** Page extract **
┄┄┄┄┄┄┄┄┄┄┄┄┄┄┄┄┄┄┄┄

- Conference: Lone Star Conference
- Record: 2–7–1 (3–1–1 LSC)
- Head coach: Oscar W. Strahan (16th season);
- Home stadium: Evans Field

= 1934 Southwest Texas State Bobcats football team =

American college football season

The 1934 Southwest Texas State Bobcats football team was an American football team that represented Southwest Texas State Teachers College (now known as Texas State University) during the 1934 college football season as a member of the Lone Star Conference (LSC). In their 16th year under head coach Oscar W. Strahan, the team compiled an overall record of 2–7–1 with a mark of 1–3–1 in conference play.

┄┄┄┄┄┄┄┄┄┄┄┄┄┄┄┄┄┄┄┄

** Exercise set **
A: Can you copy, word for word, the portion of the 1934 Bobcats football page that opens with the words containing "American college football" and closes with "in conference play."?
B: What is a two-sentence summary of the page on the 1934 Southwest Texas State football team?

┄┄┄┄┄┄┄┄┄┄┄┄┄┄┄┄┄┄┄┄

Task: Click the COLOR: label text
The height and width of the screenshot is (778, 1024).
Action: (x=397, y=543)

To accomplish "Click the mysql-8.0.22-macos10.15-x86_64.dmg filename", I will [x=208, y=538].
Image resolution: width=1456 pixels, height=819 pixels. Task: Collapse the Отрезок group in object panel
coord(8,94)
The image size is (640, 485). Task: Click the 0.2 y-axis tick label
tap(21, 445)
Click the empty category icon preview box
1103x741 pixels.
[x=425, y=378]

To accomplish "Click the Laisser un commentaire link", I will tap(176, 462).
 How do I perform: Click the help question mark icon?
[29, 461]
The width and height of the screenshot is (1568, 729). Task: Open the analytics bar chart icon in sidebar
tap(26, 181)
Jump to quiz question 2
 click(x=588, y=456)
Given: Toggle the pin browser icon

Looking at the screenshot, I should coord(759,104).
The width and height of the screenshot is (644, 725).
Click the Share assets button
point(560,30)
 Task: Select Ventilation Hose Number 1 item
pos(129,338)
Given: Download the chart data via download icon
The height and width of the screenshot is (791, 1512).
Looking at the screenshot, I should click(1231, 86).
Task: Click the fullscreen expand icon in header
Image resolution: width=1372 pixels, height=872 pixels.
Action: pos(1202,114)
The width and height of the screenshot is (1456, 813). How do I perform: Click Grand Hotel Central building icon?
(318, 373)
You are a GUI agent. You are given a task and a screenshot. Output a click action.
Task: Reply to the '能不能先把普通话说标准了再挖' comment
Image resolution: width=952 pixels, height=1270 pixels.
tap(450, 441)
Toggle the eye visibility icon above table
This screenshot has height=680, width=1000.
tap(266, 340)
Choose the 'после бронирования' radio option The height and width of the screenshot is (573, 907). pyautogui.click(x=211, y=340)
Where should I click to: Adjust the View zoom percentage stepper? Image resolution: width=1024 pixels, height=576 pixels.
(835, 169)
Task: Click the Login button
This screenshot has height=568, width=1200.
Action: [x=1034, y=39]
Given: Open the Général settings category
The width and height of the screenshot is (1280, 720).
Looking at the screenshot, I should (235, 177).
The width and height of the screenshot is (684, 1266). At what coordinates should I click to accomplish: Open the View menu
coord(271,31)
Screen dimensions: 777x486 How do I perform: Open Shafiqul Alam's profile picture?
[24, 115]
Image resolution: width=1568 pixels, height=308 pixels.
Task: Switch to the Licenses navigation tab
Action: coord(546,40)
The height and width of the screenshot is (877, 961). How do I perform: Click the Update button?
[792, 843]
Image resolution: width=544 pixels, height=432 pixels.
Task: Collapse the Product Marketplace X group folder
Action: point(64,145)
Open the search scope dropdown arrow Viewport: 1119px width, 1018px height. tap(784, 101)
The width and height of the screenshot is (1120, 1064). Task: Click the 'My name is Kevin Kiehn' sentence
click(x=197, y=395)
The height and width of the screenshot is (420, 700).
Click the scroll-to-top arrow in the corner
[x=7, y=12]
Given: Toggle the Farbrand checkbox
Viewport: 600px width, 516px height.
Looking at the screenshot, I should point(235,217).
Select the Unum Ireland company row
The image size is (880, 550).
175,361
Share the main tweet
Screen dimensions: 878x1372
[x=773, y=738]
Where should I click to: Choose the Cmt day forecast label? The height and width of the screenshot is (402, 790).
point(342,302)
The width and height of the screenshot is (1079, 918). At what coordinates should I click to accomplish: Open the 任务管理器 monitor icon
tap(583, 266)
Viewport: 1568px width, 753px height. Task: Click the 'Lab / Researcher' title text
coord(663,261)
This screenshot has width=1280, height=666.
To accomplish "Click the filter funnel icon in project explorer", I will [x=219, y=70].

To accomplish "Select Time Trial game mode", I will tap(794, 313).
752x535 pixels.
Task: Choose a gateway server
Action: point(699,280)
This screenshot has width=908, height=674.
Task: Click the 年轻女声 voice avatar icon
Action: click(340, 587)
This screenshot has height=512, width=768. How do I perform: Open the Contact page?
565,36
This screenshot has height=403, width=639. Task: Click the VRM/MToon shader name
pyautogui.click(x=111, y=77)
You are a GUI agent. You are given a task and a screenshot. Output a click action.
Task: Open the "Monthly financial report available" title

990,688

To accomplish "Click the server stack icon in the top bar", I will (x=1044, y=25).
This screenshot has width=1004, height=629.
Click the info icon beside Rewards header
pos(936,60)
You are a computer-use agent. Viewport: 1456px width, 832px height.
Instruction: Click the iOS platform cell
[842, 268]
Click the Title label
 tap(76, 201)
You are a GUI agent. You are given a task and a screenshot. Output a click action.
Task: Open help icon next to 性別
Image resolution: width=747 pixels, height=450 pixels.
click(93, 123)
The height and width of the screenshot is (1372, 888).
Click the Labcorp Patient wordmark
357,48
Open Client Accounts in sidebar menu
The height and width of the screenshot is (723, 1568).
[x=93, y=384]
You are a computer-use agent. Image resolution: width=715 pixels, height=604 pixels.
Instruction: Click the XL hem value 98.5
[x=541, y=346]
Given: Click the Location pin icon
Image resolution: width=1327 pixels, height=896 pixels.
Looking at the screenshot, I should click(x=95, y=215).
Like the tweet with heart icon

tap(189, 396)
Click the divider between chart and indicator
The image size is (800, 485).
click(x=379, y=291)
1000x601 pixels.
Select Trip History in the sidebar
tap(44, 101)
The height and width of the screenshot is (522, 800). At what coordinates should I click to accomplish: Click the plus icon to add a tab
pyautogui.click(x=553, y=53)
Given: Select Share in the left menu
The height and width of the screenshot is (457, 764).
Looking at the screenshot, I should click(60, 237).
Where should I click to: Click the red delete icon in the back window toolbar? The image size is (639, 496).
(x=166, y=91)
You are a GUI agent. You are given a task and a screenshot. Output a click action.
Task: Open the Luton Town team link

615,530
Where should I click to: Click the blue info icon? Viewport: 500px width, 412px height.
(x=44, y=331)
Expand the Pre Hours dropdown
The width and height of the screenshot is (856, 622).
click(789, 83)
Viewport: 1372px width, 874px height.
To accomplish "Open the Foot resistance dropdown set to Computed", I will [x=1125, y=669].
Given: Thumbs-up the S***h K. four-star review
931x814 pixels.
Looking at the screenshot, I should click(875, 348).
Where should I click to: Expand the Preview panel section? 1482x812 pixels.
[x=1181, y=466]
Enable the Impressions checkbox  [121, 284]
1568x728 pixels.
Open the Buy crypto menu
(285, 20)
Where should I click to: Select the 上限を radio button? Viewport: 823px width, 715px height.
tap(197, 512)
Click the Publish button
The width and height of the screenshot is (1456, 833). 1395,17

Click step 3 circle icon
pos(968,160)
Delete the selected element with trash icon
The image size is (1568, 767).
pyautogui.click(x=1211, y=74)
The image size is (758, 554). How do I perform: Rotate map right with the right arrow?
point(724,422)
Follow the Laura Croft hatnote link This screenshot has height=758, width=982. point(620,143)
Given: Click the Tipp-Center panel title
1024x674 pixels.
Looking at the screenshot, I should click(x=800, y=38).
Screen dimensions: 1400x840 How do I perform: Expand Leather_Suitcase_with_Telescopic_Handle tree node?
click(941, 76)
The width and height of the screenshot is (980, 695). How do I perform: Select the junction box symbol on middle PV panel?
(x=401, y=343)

┄┄┄┄┄┄┄┄┄┄┄┄┄┄┄┄┄┄┄┄

** Solutions for each task **
A:
American college football season

The 1934 Southwest Texas State Bobcats football team was an American football team that represented Southwest Texas State Teachers College (now known as Texas State University) during the 1934 college football season as a member of the Lone Star Conference (LSC). In their 16th year under head coach Oscar W. Strahan, the team compiled an overall record of 2–7–1 with a mark of 1–3–1 in conference play.

B: The 1934 Southwest Texas State Bobcats represented Southwest Texas State Teachers College, now Texas State University, in the 1934 college football season as a member of the Lone Star Conference. In head coach Oscar W. Strahan's 16th season, the team finished with an overall record of 2–7–1.